Let us not dwell on this miserable matter. If I were inventing these
things, I could be wonderfully humorous over them; but they are too true
to be talked of with hearty levity, even at this distant day. [True, and
yet not exactly as given in the above figures, possibly. I saw Marshall,
months afterward, and although he had plenty of money he did not claim to
have captured an entire million. In fact I gathered that he had not then
received $50,000. Beyond that figure his fortune appeared to consist of
uncertain vast expectations rather than prodigious certainties.

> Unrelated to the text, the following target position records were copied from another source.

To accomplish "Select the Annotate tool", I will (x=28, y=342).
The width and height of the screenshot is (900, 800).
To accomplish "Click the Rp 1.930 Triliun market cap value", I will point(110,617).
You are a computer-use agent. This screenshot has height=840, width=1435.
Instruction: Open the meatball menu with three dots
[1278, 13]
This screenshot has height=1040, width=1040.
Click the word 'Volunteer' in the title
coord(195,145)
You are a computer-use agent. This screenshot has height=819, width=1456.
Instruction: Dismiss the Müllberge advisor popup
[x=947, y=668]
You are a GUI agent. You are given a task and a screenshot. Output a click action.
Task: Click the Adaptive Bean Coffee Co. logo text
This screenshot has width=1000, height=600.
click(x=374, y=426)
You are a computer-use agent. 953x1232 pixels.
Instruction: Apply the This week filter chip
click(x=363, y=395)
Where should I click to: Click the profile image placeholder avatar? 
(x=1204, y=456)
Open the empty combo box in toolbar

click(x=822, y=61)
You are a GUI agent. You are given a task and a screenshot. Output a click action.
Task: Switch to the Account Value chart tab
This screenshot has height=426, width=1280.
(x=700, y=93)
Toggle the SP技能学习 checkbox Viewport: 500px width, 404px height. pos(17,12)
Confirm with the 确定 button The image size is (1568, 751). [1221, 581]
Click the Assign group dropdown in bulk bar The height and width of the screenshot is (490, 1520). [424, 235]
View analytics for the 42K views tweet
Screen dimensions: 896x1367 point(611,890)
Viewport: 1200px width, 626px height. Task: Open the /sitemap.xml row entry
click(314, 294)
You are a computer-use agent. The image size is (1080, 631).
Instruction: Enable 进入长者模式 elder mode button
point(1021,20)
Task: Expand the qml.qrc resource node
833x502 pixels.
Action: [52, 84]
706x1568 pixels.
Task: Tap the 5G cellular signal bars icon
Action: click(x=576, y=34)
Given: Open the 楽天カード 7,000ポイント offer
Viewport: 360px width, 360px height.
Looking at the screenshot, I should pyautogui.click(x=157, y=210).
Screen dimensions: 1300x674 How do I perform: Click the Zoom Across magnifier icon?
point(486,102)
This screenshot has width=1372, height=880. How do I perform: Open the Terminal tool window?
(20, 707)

However,
when the above item appeared in print I put full faith in it, and
incontinently wilted and went to seed under it.] Suffice it that I so
lost heart, and so yielded myself up to repinings and sighings and
foolish regrets, that I neglected my duties and became about worthless,
as a reporter for a brisk newspaper. And at last one of the proprietors
took me aside, with a charity I still remember with considerable respect,
and gave me an opportunity to resign my berth and so save myself the
disgrace of a dismissal.
CHAPTER LIX.
For a time I wrote literary screeds for the Golden Era. C. H. Webb had
established a very excellent literary weekly called the Californian, but
high merit was no guaranty of success; it languished, and he sold out to
three printers, and Bret Harte became editor at $20 a week, and I was
employed to contribute an article a week at $12. But the journal still
languished, and the printers sold out to Captain Ogden, a rich man and a
pleasant gentleman who chose to amuse himself with such an expensive
luxury without much caring about the cost of it. When he grew tired of
the novelty, he re-sold to the printers, the paper presently died a
peaceful death, and I was out of work again. I would not mention these
things but for the fact that they so aptly illustrate the ups and downs
that characterize life on the Pacific coast. A man could hardly stumble
into such a variety of queer vicissitudes in any other country.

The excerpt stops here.